Hannover – Outdoors and in, we now recognize that our health and the planet's health are one and the same. One industry event reflecting the fact that we've finally begun to seek healing for ourselves and the environment is the upcoming carpet and floor coverings trade fair Domotex 2020. The fair, to be held in the Hannover Exhibition Centre from 10 - 13 January, will explore the theme Atmysphere.
Atmysphere builds on the long-term wellness trend shaping many industries, not least architecture and design. Architects and builders have become increasingly concerned – and clever – about creating spaces that have a net positive impact on living healthily, naturally and sustainably.
Fair exhibitors will demonstrate that one net-positive solution is architecture that extends indoor space outdoors and, vice versa, pulls the outdoors in, blurring the two in ways that enrich both. They will display a range of products, including innovative outdoor solutions for the home patio or deck, green showroom atriums and lush hotel gardens, the office balcony or the terrace of a restaurant.
French architect Jean Nouvel's design of the Louvre Abu Dhabi in the United Arab Emirates, for instance, features robust outdoor flooring produced by Domotex exhibitor Yvra. To create the museum's waterfront café, Nouvel designed a teak decking timber called Exterpark Louvre, inspired by luxury yacht decks. It has the added virtue of extremely quick, easy installation (or disassembly) through use of a dedicated tool to attach a network of magnetic clips to an aluminium substructure. The clip system eliminates visible gaps in the floor, does away with the need for screws and allows the planks to be reused or replaced with minimum effort.

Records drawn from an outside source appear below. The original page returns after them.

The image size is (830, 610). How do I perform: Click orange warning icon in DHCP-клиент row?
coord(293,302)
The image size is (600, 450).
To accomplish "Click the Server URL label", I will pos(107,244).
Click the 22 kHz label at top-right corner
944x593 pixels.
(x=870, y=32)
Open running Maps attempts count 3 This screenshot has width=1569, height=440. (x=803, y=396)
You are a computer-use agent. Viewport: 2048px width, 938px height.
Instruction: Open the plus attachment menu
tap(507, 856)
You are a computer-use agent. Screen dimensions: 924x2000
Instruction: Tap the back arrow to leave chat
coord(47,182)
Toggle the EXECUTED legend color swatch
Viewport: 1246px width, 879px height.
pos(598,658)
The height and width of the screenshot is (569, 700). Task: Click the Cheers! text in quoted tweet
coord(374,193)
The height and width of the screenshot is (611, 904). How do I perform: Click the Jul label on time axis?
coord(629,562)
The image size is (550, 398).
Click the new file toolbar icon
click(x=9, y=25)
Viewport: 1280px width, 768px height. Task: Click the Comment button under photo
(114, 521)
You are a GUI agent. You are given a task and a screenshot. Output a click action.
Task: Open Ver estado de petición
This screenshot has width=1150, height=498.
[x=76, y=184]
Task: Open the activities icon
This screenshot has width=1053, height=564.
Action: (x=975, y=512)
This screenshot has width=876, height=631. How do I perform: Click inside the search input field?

On the eastern shore of Lake Como, Milan-based Spanish architect Patricia Urquiola used bespoke thermo-treated, FSC-certified ash decking made by Domotex exhibitor Ravaioli Legnami in her custom-design of luxury hotel Il Sereno. The property runs into the lake along a private jetty and features a restaurant that opens onto vertical botanical gardens on one side. The flooring in these areas emphasizes the flow of indoors and outdoors into each other. Producing the unusually narrow planks involve a special concealed milling, giving them a deeply grainy aesthetic appearing both natural and preternaturally graphical at the same time.